UConn alumnus Gary Gladstein ’66 and his wife, Dr. Phyllis Gladstein, along with philanthropist George Soros, have donated $4 million to the University of Connecticut’s Human Rights Institute in an effort to provide scholarships, internships, fellowships, and programs for undergraduates majoring in human rights.
Soros' half of the donation comes on the premise that the UConn Foundation match his gift, external relations writer Grace Merritt said. If the UConn Foundation matches Soros' $2 million, that will bring the total donation to $6 million.
“The vision and generosity of our donors continues to make an incredible impact on this program and is helping to make UConn a global leader in human rights education and scholarship,” UConn President Susan Herbst said. “We could not be more grateful to both Gary Gladstein and George Soros for their support and commitment to our university and the field of human rights.”
The potential $6 million donation will be the largest-ever human rights contribution to the Institute. In the meantime, the $4 million donation holds that record.
“I was a child in Hungary when the Nazis invaded. I then lived under Soviet rule, so I know what it is like to live under brutal regimes that deprive people of their basic human rights,” Soros said. “I am pleased to support UConn’s critical work in researching and promoting human rights. I am glad to partner with Gary to help build UConn’s program.”
The $6 million endowment will help the institute provide more opportunities for the increasing student body. The Institute has 80 students majoring and 55 students minoring in human rights, making it the largest number of undergraduates studying human rights within the U.S., Merritt said. As a leading force of human rights education, the Institute currently accommodates 35 graduate certificate participants as well.
Gladstein, Soros’ longtime friend and business partner, has a history of financially supporting the Institute. Soros is responsible for increasing Gladstein’s awareness on the necessity of human rights, Merritt said.
“All civilizations must learn to share and respect the human rights of others,” Gladstein said. “The true differences around the world are not between different religions or races, but more about those who embrace peace and those who would destroy it. We can all do much better when we work together.”
The donation will be used to fund scholarships and fellowships as well as to support internships within the U.S. and other countries, associate professor and director Kathryn Libal said. The grant will also create a more feasible opportunity for students interested in the Institute’s study abroad programs, such as its Cape Town and London locations.
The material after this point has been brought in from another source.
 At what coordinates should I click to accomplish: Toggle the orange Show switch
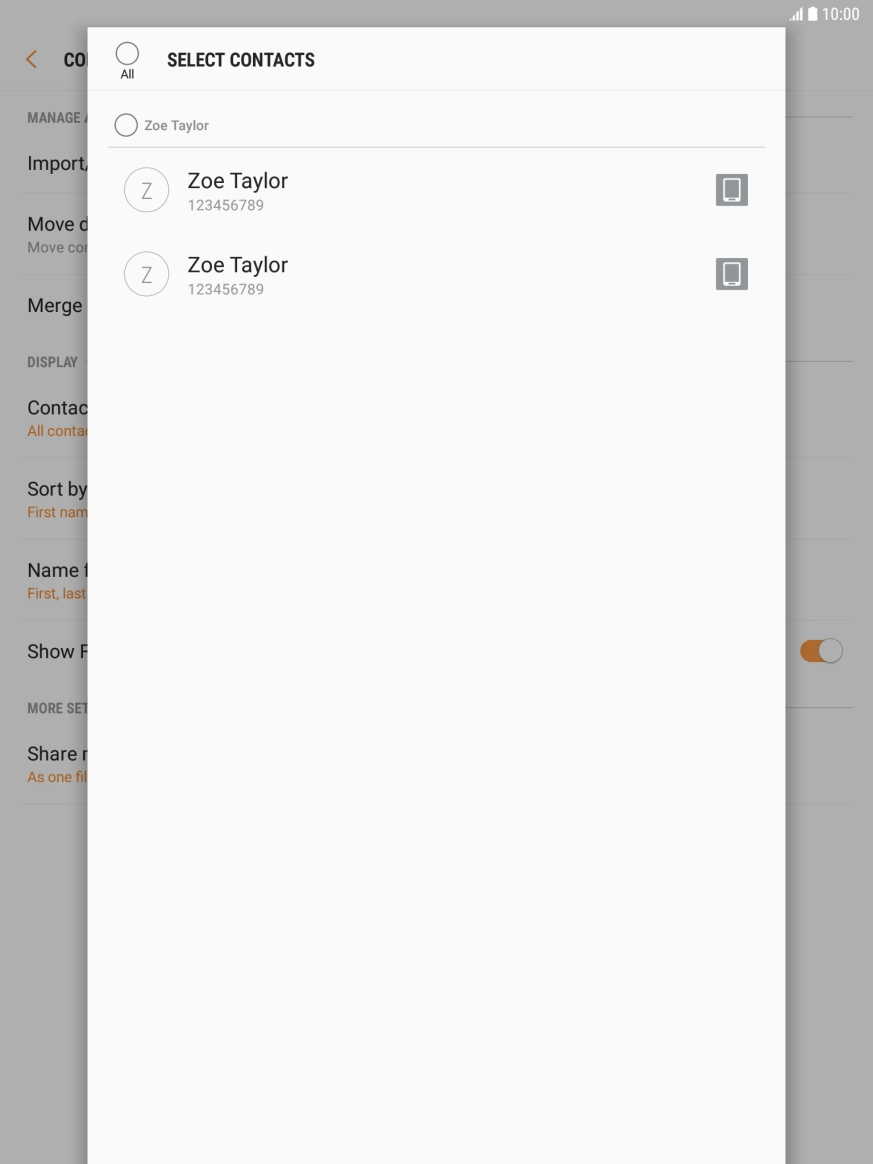[821, 651]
“The Soros funding is targeted towards undergraduate human rights majors. The funds from Gary and Phyllis Gladstein will be used in a variety of ways, such as to support dissertation writing grants, conferences or visiting lecturers,” Libal said.
The Institute is constantly fundraising to broaden the opportunities it has for undergraduates. One program benefitted by the fundraising is the Scholars-at-Risk Initiative, which has had scholars in residence from Iran, Syria, Mexico and Ethiopa over the last six years.
“Vice Provost Daniel Weiner and head of UConn Foundation Joshua Newton are very active in fundraising externally all over the country,” Libal said. “The developing donations around the campaign require that the Institute maintains strong programming and builds its reputation”.
The human rights major offered by UConn is a co-major which requires the student to pursue an additional major along with human rights. The alum of the Human Rights Institute have gone on to obtain humanitarian positions at renowned programs, such as NO/AIDS Task Force, Center for Talented Youth at John Hopkins University, and Executive Assistant to the President at Freedom House.